Y te miras al espejo. Y te odias. Tanto por fuera, como por dentro. No
eres capaz de mirarte al espejo por miedo a derrumbarte de nuevo. Te secas las lágrimas y esbozas una sonrisa lo más
sincera posible delante de ese espejo que tantas veces te ha visto llorar. Y
haces lo que puedes para que el resto del día no se note nada raro en ti. Incluso ríes para
fingir una mínima y necesaria felicidad. En realidad estás deseando que alguien
te mire a los ojos y se de cuenta
que no puedes más con nada. Que estás harta de ti misma. Estás deseando que
alguien se de cuenta
y te pregunte o simplemente te de un abrazo.

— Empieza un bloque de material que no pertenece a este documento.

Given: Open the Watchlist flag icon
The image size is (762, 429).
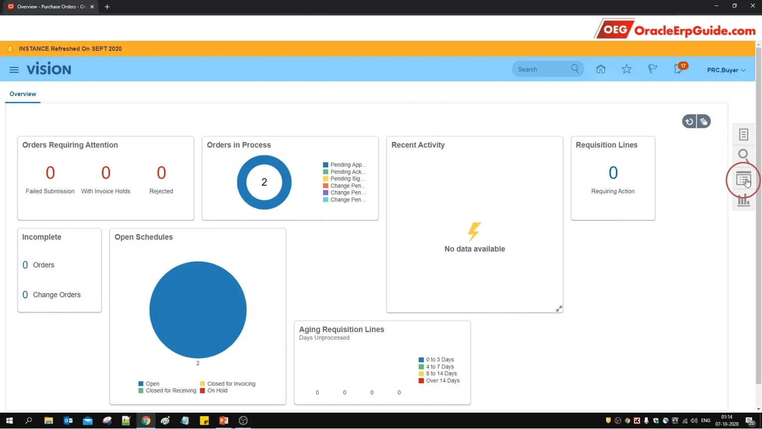Looking at the screenshot, I should [652, 69].
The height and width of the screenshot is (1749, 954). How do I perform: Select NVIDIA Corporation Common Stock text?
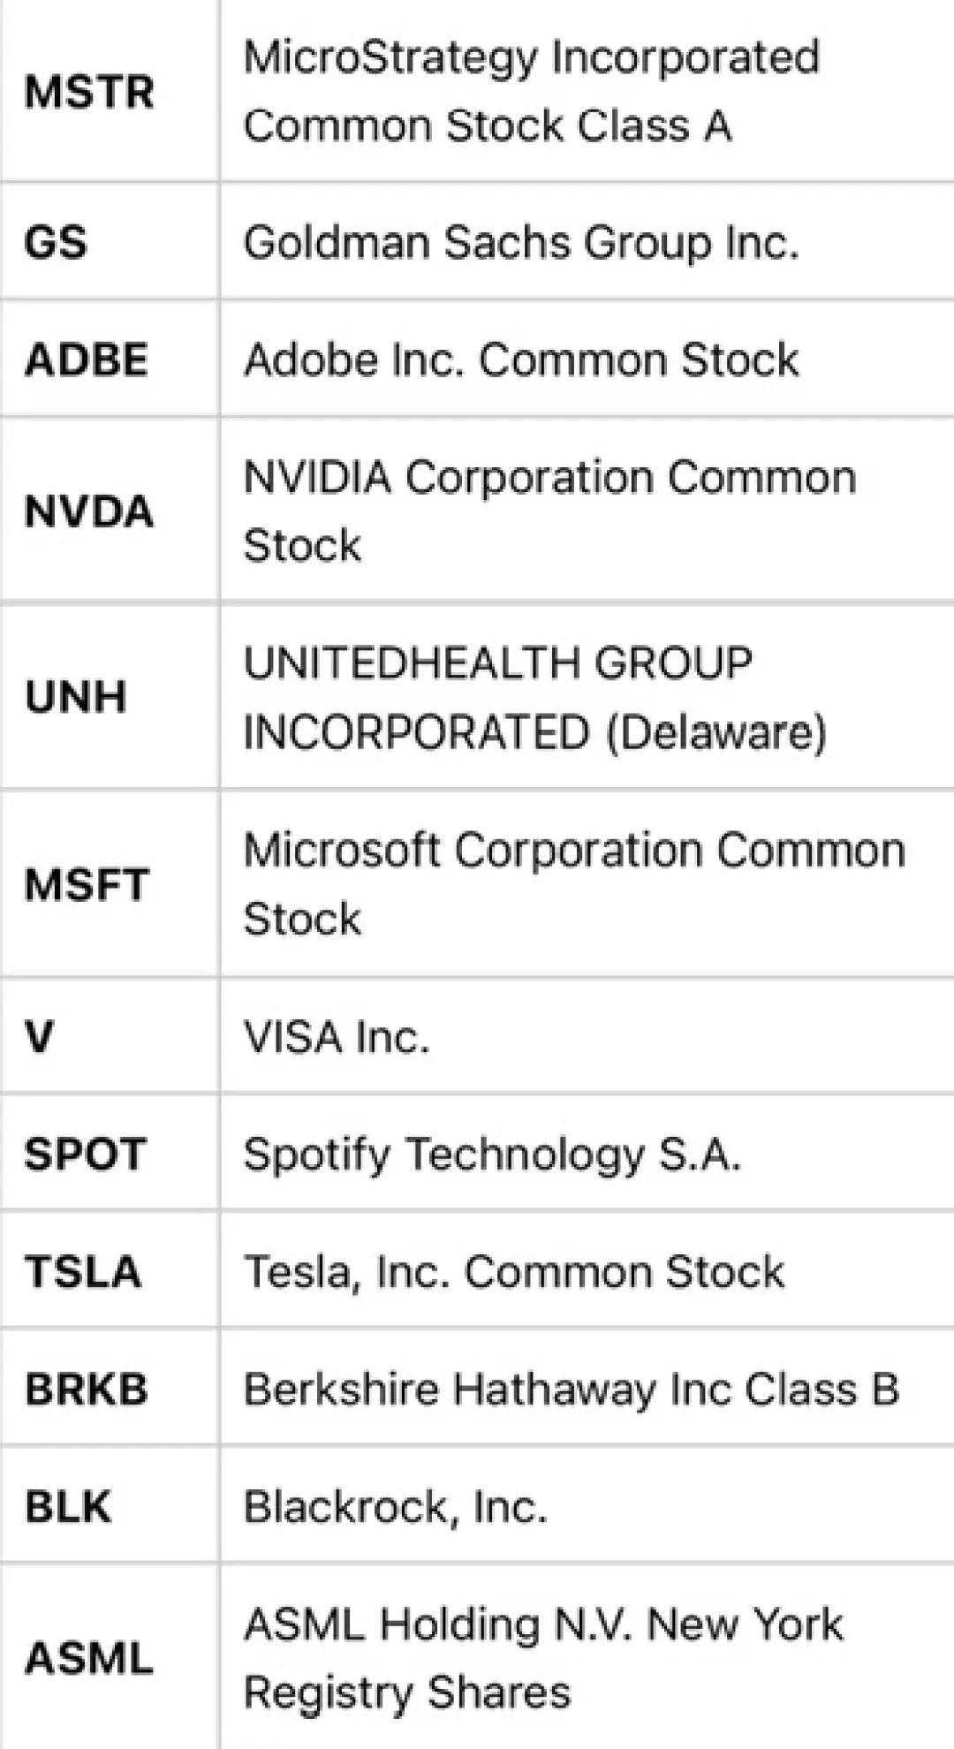pos(549,511)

Gritas en silencio y tus lágrimas se esfuerzan por no salir hasta que llegues a casa, cuando lo único que se oye son tus sollozos. Si alguien te
escuchase atentamente podría oírte gritar a través de tus palabras. Y te angustias cuando nadie parece darse
cuenta. Cuando todo el mundo parece pasar sumamente de ti. Y te sientes sola, tonta, asquerosa e inútil. Te sientes desmotivada, sin ganas de nada que no sea llorar y odiarte. Porque ya no encuentras nada ni
nadie que te haga feliz. Todo te sale mal, todo. Tus ojos, tus palabras, tu
cuerpo y sobre todo, tu mente, piden socorro. Tu silencio pide consuelo. Y eso
es lo que te hunde más, que nadie se de cuenta
de nada. Y esperas, que algún día, alguien se de cuenta.